As a pastoral counselor in training, I said something to a psychiatric hospital patient that appalled my supervisor. He asked me in our group supervision, why I said such a thing. My answer sounded hollow even to me. “Now, when a psychiatrist says something to a patient,” the director of the program said, “he takes responsibility for what that does to the patient.”
That experience taught me a very important lesson: in comforting a suffering person, we don’t just say anything off the top of our head. We carefully consider the impact of our words. That is, we weigh the effect our words could have on the other person. That person, in a world of hurt, is particularly vulnerable. We calculate our words to deliver the maximum potential for healing. We speak with gentleness, kindness, and consideration for the other person.
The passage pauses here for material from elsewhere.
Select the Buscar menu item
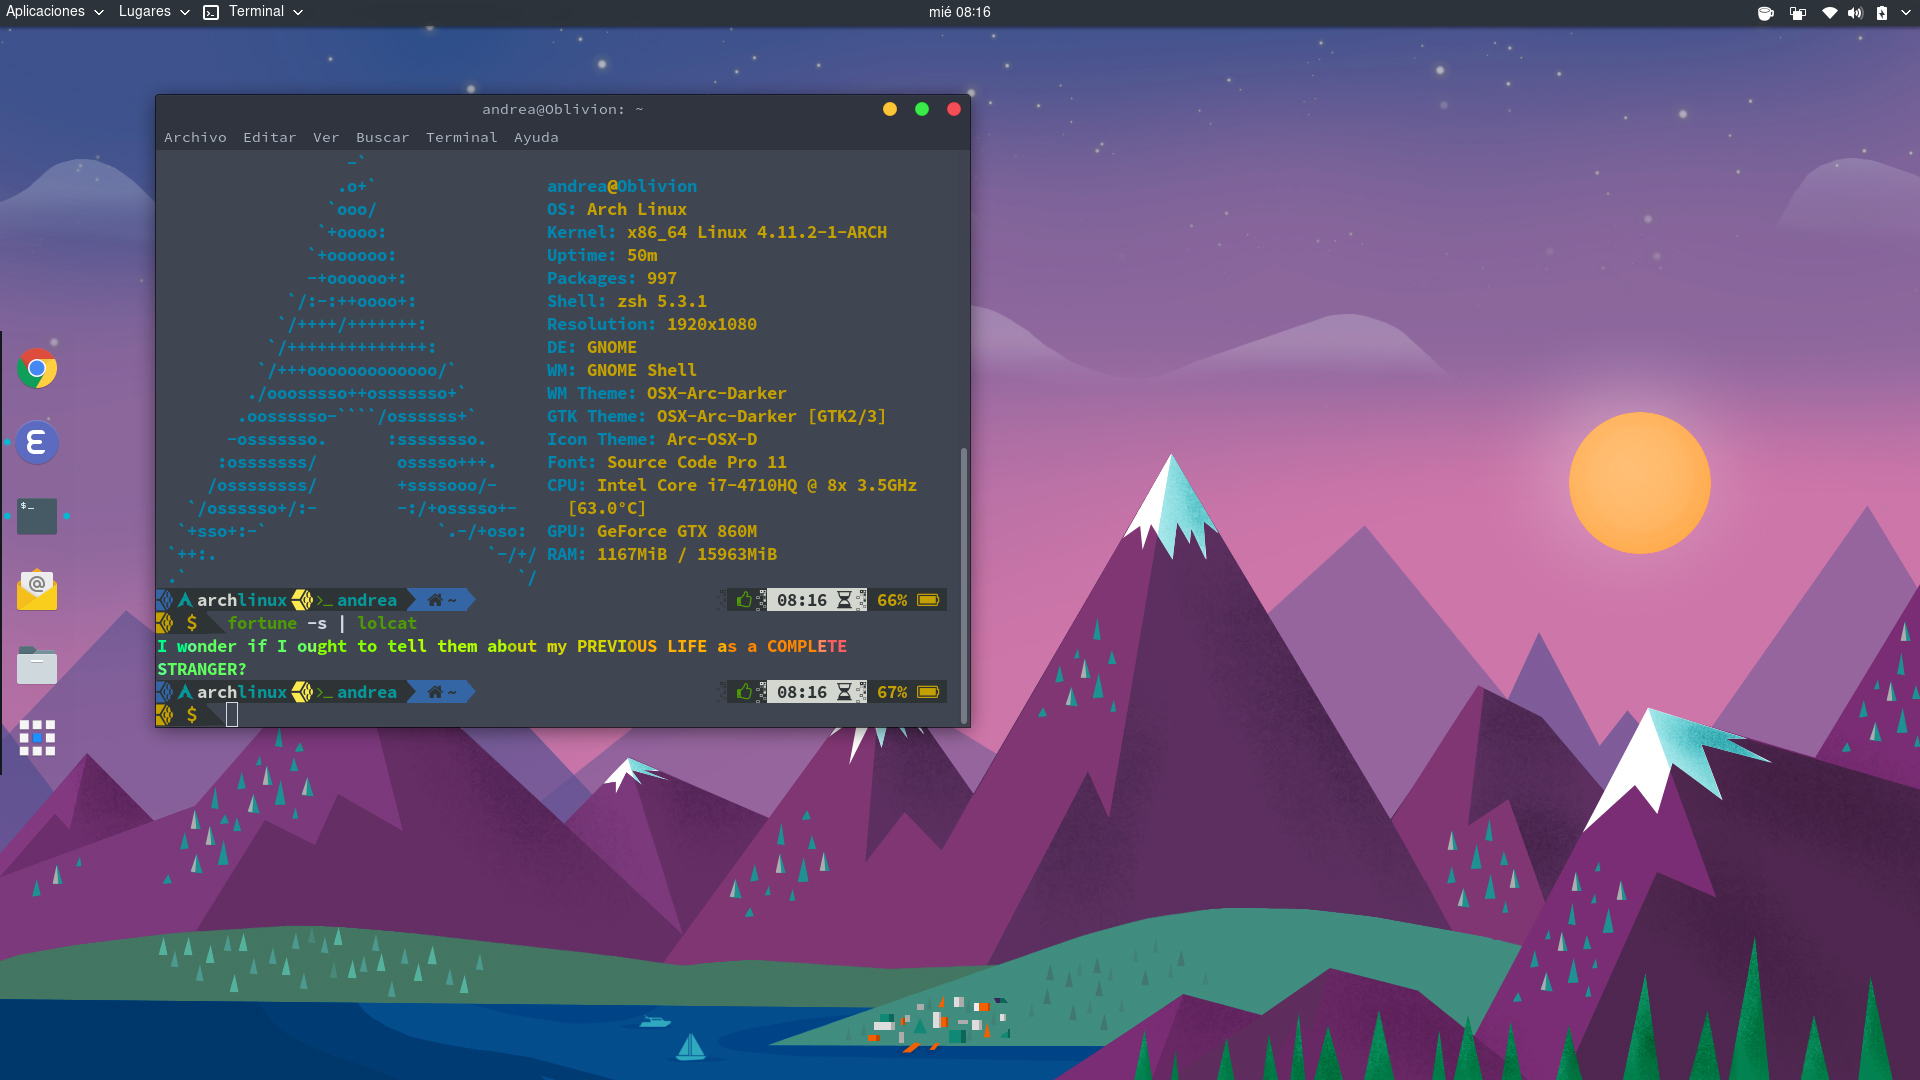The height and width of the screenshot is (1080, 1920). [x=383, y=137]
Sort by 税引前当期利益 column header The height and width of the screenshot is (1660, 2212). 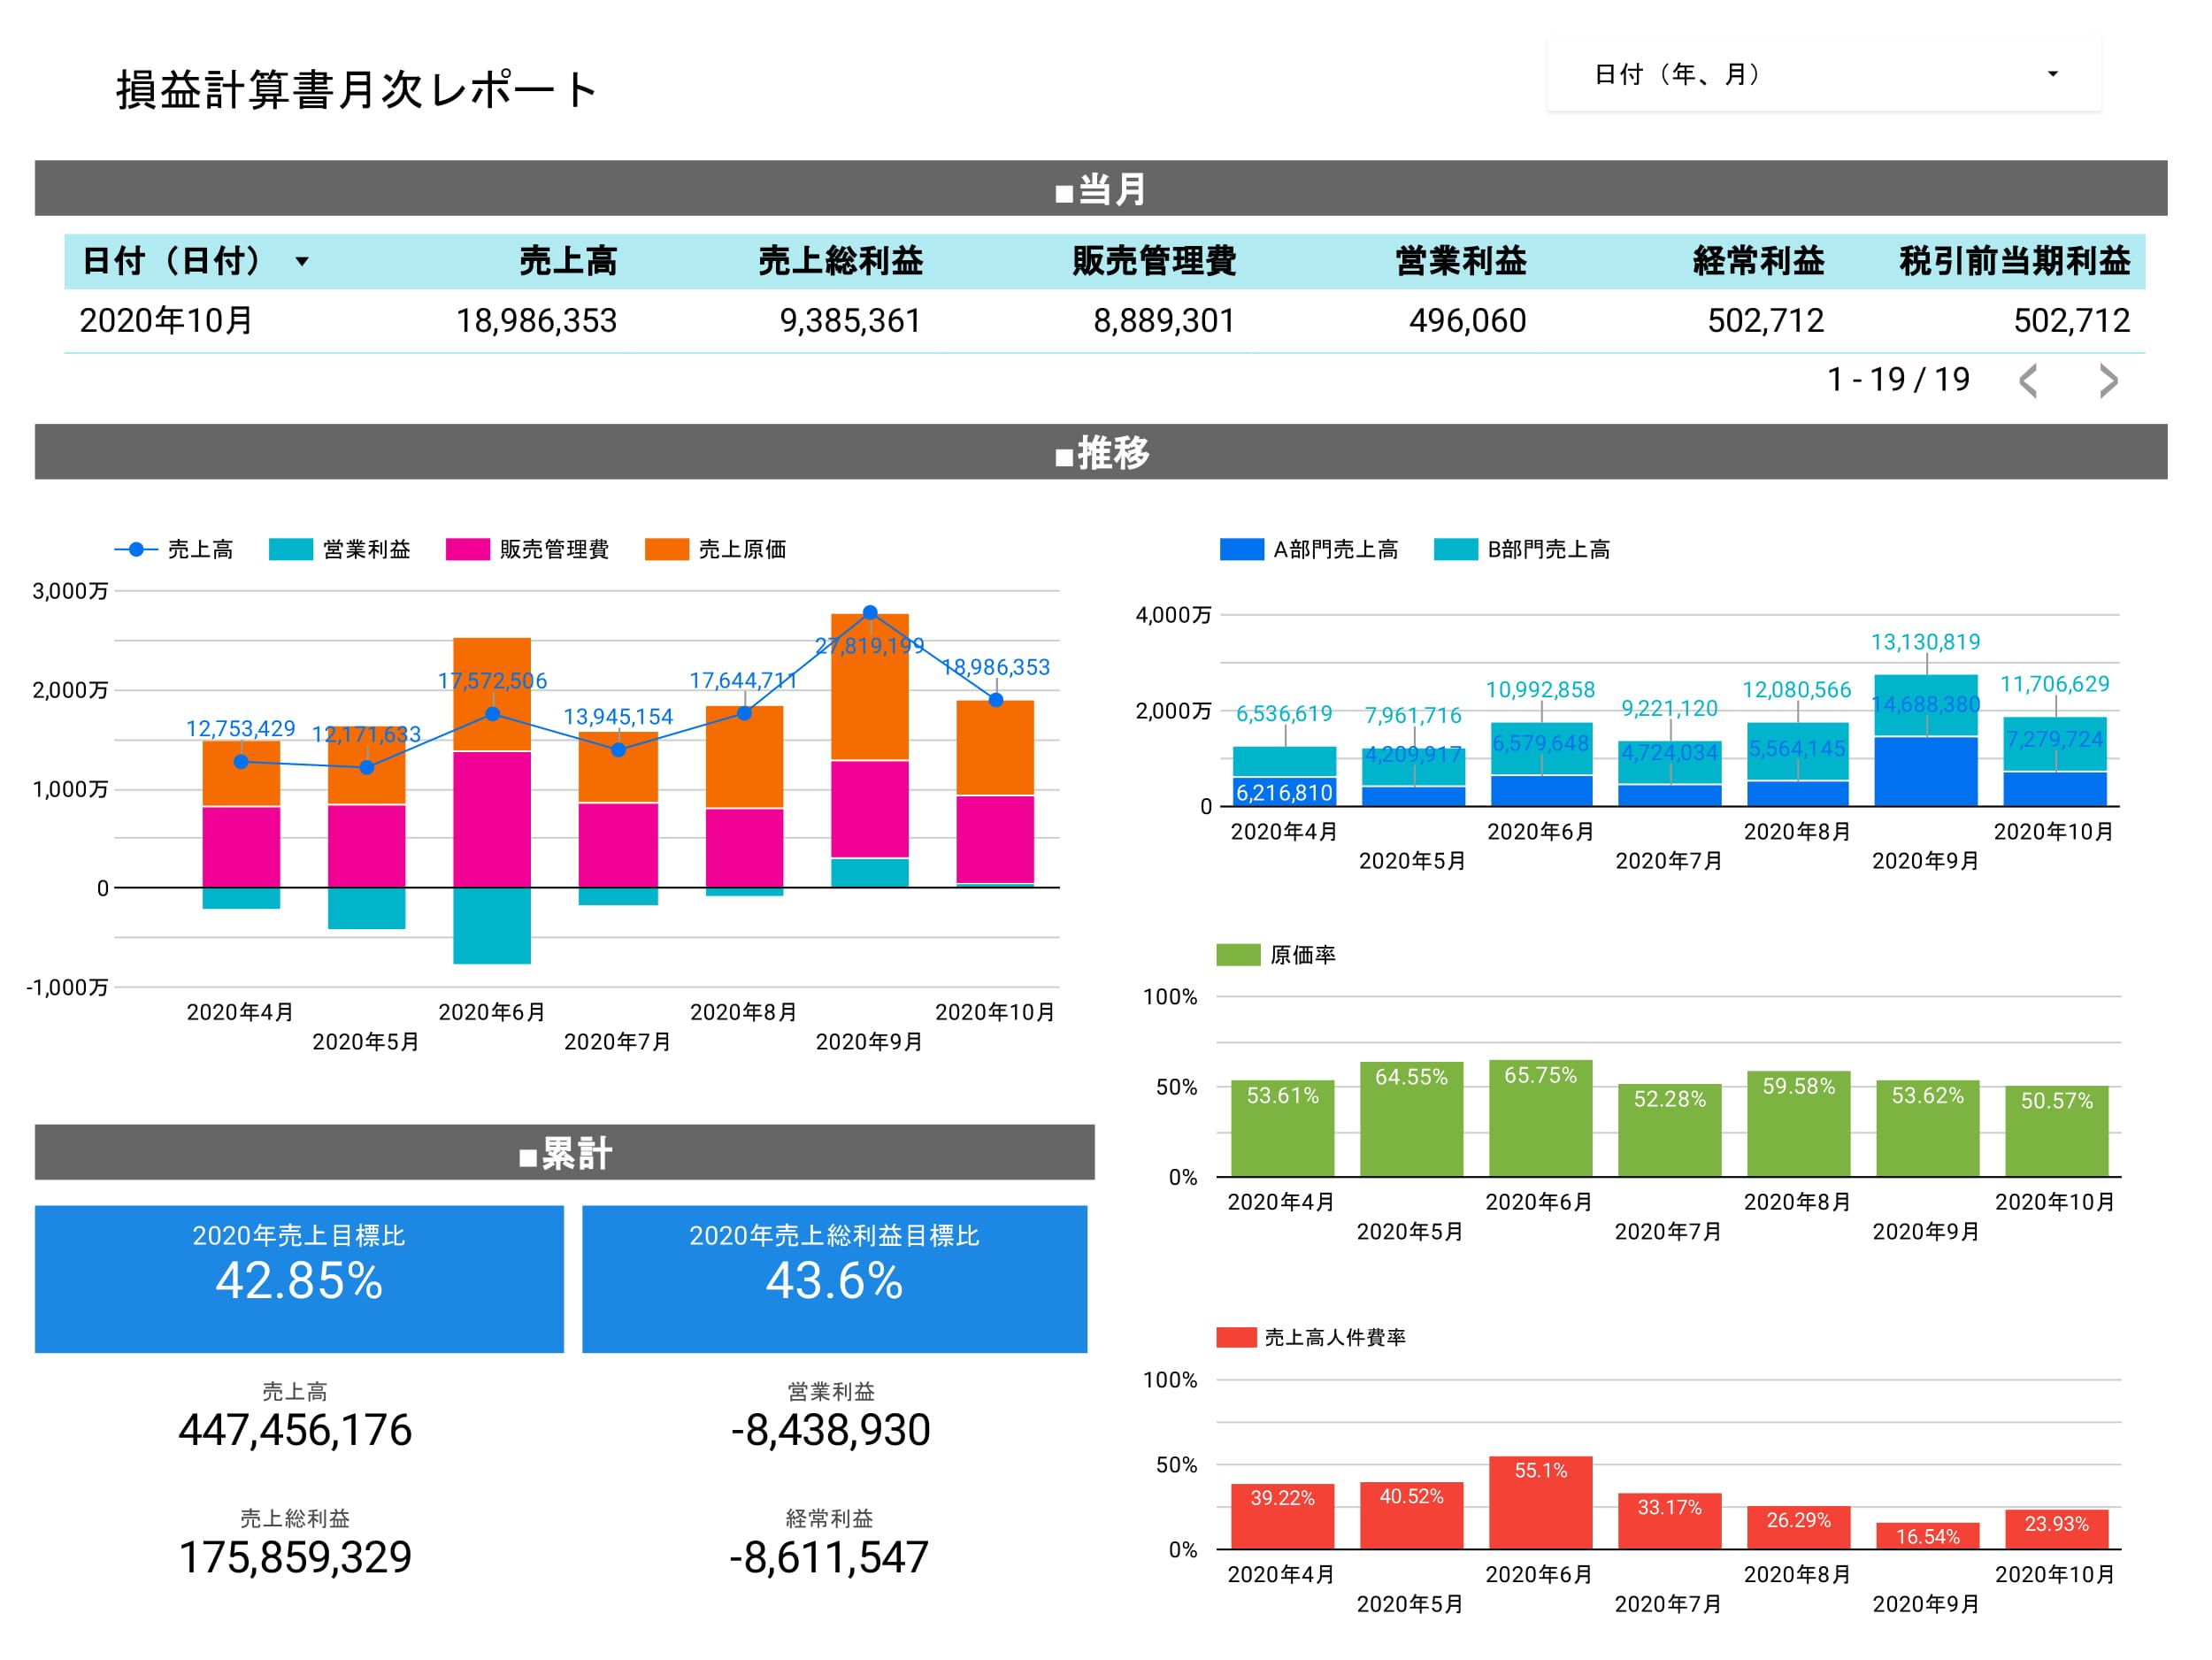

If Job’s friends had only spoken that way! Job’s first response to Eliphaz’s words of revelation, advice, and warning in Chapters 4-5, show exasperation. “If my anguish were weighed,” he says, “my full calamity laid on the scales, it would be heavier than the sands of the sea” (6:1-2a). Job doesn’t answer Eliphaz directly, but tries to show him how greatly he suffers–too great for his friend’s pat theological answers.
Eliphaz (and the others) spoke out of their reservoir of wisdom teaching, but to Job in the immediate wake of personal disaster after disaster, their words rang hollow. Job feels no empathy.
Have you spoken to your hurting friend or loved one too soon, without considering the impact you words could have? Have you felt the sting of feeling your suffering minimized by well-meaning, but inconsiderate friends?